Figure 2: Framework for Countermeasures and Solutions

(Source: Zhiding Think Tank, March 11)
An additional problem is the risks inherent in rapid technological advances. For researchers at the Chinese Academy of Sciences, AI poses challenges to efficiency, accuracy, data security, and system vulnerabilities (People AI, February 24). To mitigate these issues, they argue that governments must carefully gauge the demand for AI services, weigh the economic feasibility of deploying them, reinforce data protection, and establish rigorous oversight and maintenance protocols. PRC citizens have their own concerns about AI models, though currently these are mostly related to personal use of DeepSeek. On the FAQ-style website Zhihu, some users have shared tips on dealing with common DeepSeek issues. Many report seeing the “Server busy, please try again later” (服务器繁忙,请稍后再试) error message, often caused by heavy traffic, cyber attacks, and bandwidth constraints. One also noted that DeepSeek surpassed other AI models in terms of error rates (Zhihu, February 3). In addition to personal errors in using DeepSeek, it has also experienced a variety of Distributed Denial-of-Service (DDOS) attacks, limiting its availability to users in targeted cyber attacks (S&T Daily, January 29; DeepSeek, accessed March 26). As municipal governments move to deploy DeepSeek within their administrative services, there have been no widespread reports of outages or failures caused by AI integration in these governmental services yet. Such vulnerabilities, however, may also impact government services moving forward.

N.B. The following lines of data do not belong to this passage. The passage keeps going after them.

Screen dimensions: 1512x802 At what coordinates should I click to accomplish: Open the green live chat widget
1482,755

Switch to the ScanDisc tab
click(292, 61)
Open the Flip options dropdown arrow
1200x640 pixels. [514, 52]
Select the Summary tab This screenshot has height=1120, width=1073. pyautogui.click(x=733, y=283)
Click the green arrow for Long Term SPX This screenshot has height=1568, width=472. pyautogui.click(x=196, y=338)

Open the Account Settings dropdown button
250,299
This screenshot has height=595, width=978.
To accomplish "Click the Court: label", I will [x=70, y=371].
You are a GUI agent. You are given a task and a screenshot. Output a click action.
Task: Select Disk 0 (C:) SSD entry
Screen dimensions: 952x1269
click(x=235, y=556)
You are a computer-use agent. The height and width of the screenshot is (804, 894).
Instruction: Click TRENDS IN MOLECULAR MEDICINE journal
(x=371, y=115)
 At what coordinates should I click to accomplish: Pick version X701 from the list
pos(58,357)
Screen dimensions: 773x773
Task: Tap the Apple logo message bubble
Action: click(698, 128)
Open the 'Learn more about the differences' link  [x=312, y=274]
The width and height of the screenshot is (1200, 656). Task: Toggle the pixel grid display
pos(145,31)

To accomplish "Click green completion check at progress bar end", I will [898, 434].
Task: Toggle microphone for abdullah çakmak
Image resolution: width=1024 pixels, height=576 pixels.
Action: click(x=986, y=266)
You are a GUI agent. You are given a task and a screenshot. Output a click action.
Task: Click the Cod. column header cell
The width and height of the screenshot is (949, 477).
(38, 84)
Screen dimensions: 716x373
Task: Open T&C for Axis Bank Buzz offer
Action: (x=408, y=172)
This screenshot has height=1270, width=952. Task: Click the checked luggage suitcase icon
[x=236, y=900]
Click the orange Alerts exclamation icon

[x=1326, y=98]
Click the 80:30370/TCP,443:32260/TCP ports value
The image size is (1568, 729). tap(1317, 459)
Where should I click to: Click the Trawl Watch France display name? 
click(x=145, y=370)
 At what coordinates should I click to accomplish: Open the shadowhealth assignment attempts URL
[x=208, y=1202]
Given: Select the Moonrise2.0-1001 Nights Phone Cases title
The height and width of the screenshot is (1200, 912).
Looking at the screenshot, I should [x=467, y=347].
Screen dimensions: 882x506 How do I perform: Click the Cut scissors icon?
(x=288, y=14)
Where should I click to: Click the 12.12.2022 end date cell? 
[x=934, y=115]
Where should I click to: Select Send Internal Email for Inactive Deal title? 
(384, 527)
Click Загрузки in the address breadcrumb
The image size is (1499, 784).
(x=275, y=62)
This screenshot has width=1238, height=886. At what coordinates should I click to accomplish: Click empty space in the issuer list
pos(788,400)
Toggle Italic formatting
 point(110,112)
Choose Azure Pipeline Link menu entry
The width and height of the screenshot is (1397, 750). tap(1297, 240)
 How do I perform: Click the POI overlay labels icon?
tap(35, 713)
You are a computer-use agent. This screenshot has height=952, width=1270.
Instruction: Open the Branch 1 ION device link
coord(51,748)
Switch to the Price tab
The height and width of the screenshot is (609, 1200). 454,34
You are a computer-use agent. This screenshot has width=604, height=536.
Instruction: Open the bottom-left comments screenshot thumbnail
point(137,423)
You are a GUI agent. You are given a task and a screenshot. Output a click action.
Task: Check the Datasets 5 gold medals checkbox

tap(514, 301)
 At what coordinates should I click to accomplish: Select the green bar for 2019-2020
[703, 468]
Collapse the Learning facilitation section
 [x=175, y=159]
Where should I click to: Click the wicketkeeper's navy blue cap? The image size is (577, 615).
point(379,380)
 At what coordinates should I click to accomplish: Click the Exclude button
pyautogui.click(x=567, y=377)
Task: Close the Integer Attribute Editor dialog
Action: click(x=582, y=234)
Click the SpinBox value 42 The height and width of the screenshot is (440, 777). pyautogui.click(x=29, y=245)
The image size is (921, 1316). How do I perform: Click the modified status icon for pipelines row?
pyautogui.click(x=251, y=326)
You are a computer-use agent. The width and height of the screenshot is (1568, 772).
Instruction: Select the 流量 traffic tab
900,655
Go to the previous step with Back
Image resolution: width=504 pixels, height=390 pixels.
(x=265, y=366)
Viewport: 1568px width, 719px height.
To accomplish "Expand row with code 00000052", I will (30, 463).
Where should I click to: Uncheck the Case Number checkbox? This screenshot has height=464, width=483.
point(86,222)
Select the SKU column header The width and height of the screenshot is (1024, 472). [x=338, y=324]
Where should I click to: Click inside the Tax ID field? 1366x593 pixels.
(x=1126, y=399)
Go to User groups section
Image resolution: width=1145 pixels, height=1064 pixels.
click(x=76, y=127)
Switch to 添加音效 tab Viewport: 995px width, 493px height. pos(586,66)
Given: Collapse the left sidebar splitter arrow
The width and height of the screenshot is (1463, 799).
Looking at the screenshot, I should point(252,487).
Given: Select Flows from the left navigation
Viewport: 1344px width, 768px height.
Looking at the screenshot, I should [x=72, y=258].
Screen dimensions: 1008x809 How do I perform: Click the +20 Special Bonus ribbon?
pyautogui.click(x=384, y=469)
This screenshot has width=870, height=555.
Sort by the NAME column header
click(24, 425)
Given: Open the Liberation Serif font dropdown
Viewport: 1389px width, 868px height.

Other issues are more troubling, particularly for those outside the PRC who might wish to use DeepSeek. Beijing has a history of using emerging technologies to enhance its system of surveillance and repression, as well as in military applications. There is currently no evidence to support this where DeepSeek is concerned, but President Xi Jinping’s focus at the Two Sessions on advancing military-civil integration makes this prospect highly likely (China Brief, March 15). In this way, AI adoption within the PRC’s government operations is just part of a wider story of how these technologies have the capacity to transform how the Party imposes its will on the Chinese people.
Conclusion
Despite DeepSeek’s R1 model emerging only in January 2025, within weeks, it has already been deployed in over 70 local governments and countless businesses across the PRC. State backing for “DeepSeek+Government Affairs” suggests that this is only the beginning of DeepSeek’s products being used by official systems, with their eventual endorsement at the political center a likely prospect.
In the meantime, caveats remain that will temper the speed of AI tools’ integration. The lack of sufficient infrastructure and energy resources is one bottleneck, as is the need for updated national standards for these services. Finally, successes or failures in DeepSeek’s deployment now could have an impact on uptake further down the line.